EXTRACT TO READ:
* begin *

Meteorite or Meteorwrong?

By William Case

You found a strange rock. It is heavy, dark-colored, and magnetic; so you are thinking it must be from outer space. You visualize it falling through the air in a blaze and landing right where you are.

Let’s do a reality check. The odds of finding a meteorite are slim even if you see it fall. Most disintegrate before reaching the ground.

Author’s Note, August 2022

Twenty-six meteorite finds in Utah are listed in the Meteoritical Society’s Meteoritical Bulletin Database. The odds of finding a meteorite are slim even if you see it fall. Most disintegrate before reaching the ground. For more information on meteorites and identification, please see the following resources.

Utah’s Clark Planetarium has a few meteorite experts. Contact them for local meteorite information.

Meteorite Information
Washington University in St. Louis

A Comprehensive Guide to Meteorite Identification
Aerolite Meteorites, Tucson, AZ

Meteorite Testing and Classifying Institutions

Meteorite or Meteorwrong?
UGS Survey Notes, 2008

What is Utah’s Largest Meteorite?
UGS Survey Notes, 2022

Have Meteorites or Meteorite Craters Been Found in Utah?
UGS Survey Notes, 2004

Do I Have a Meteorite?
Center for Meteorite Studies, Arizona State University


meteoroid is any solid object moving through interplanetary space that is smaller than a planet or asteroid.

meteor is the bright trail in the sky left by the falling meteoroid vaporizing due to atmospheric friction.

meteorite is a meteoroid that lands on the surface of a planet or a moon.

Source of Meteorites

Most meteorites on Earth (99.8% of the approximately 34,000 recorded) originally orbited the sun in the asteroid belt located between the orbits of Mars and Jupiter.

Some meteorites found on the earth are rocks knocked off the Moon and Mars by meteoroid impacts. A little over 100 meteorites are considered to be lunar meteorites because their mineralogy, composition, and texture resemble moon rocks collected during the 1969-1972 Apollo moon missions.

A little over 70 meteorites are considered to be Martian meteorites based on their crystallization age range (4.5 billion to 150 million years) and mineral composition. A few of the Martian meteorites contain gases that match the chemical and isotopic composition of the Mars atmosphere measured by the 1976 Viking missions.

* end *

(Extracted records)
* begin *

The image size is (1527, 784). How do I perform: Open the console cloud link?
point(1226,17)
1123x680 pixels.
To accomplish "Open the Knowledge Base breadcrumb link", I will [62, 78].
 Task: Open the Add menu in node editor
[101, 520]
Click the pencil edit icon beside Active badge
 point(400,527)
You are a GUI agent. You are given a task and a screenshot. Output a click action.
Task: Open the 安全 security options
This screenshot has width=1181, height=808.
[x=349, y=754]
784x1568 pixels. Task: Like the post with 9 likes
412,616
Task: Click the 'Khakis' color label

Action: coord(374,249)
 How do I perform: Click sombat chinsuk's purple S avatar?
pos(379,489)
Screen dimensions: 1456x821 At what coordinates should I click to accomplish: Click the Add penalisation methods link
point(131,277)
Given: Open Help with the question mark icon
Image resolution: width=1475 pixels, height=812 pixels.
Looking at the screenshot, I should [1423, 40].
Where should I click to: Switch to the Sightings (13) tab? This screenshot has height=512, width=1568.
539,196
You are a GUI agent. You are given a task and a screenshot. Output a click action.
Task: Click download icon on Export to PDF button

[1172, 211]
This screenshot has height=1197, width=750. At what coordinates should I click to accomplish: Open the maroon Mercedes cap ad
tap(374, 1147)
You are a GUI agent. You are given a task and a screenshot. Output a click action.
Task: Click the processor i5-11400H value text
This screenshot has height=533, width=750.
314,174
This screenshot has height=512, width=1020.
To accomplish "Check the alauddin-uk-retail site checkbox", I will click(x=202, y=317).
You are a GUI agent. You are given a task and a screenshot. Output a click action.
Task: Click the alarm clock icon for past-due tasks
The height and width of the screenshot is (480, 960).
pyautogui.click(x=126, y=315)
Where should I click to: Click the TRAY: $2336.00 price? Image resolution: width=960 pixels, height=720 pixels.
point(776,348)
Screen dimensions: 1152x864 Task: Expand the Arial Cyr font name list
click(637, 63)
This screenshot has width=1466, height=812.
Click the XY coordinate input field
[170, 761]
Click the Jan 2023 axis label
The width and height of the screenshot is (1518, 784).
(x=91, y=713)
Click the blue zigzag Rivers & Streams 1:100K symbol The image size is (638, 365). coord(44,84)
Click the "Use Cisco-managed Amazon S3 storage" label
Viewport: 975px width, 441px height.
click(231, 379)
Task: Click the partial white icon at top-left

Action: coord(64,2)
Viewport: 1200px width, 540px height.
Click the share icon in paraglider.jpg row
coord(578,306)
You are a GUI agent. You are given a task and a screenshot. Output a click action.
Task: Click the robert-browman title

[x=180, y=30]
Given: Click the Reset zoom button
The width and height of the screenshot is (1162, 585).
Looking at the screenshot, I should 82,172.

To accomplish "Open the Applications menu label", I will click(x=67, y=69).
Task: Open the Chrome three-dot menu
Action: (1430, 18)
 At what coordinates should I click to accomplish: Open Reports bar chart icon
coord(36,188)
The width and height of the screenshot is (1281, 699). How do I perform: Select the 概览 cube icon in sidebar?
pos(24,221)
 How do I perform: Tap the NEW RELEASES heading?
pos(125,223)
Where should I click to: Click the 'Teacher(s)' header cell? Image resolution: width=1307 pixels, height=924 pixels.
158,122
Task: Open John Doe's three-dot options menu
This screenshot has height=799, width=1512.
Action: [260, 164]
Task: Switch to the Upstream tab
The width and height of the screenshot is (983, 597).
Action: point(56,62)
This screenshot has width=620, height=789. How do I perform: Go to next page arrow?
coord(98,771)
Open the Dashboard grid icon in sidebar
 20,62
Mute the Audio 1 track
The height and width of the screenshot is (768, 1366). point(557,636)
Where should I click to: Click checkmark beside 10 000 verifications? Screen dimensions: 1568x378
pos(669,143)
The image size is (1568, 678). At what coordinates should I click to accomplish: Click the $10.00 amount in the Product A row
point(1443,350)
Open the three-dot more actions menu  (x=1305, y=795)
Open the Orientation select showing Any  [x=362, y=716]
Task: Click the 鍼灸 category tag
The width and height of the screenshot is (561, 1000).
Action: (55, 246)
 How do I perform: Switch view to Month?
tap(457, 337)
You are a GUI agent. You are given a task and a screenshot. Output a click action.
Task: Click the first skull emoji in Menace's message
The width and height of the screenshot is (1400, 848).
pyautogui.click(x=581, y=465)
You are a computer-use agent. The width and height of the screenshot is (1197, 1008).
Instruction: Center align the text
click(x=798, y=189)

* end *

EXERCISE TASK:
Pick up the meteorite article after its last sentence and continue it in the same style.

ANSWER FOR THIS EXERCISE:
Mineral Groups Found in Meteorites
Carbon (including diamonds) Iron Chromium Oxides Metallic Iron-Nickel Aluminum Oxides
Iron Sulphides Iron Carbides Phosphides Iron Oxides
Pyroxenes Feldspars Olivine

Classification of Meteorites

There are more than 50 meteorite types grouped into three broad categories: stony, iron, and stony-iron. Stony meteorites are further subdivided into chondrites and achondrites. Utah’s 18 known meteorites comprise 6 iron and 12 stony (11 chondrites and 1 achondrite) meteorites.

Stony meteorites generally resemble dark, heavy, clastic, sedimentary Earth sandstones or conglomerates. Chondrites contain spherical glassy particles called chondrules; achondrites do not. Chondrules may be the oldest material in the Solar System, about 4.5 billion years old, the age of the Solar System. Eighty-two percent of all the meteorites on Earth are chondrites and 7.8 percent are achondrites.

Iron meteorites are some of most distinctive meteorites because they have a metallic appearance, are very heavy, and usually have smooth depressions called regmaglypts on their surface that resemble “thumb prints.”

Stony-iron meteorites are mixtures of metallic iron-nickel and non-metallic materials.

Rarely Found

According to the Meteoritical Bulletin Database of the Meteoritical Society, there have been only 1541 meteorite finds in the United States between 1807 and 2007, and only 91 of those were witnessed falls. These records also indicate that from 1869 to 2004 there were 18 meteorites found in Utah, including one witnessed fall and subsequent find, a rare event.

Meteorite Finds
Meteorite Type Percent Found
Stony 89.8%
Iron 4.8%
Stony-Iron 1.2%
*volcanic rocks, minerals, from Mars and the Moon, & ?

How to determine if your rock is worth sending to a chemical lab and a scientist to be verified as a meteorite

Remember a meteorite rule caveat: few rules are without exceptions.

  1. Does the rock have a fusion crust? A fusion crust forms on the rock surface as it descends through the Earth’s atmosphere. The crust is paper-thin, dark brown to fresh black, and glassy. Don’t remove the crust; if your rock really is a meteorite it is more valuable if it has a fusion crust. Visit The Meteorite Market to see examples of fusion crust.
  2. Is the rock magnetic? Iron meteorites strongly attract a magnet, stony meteorites have a slight attraction.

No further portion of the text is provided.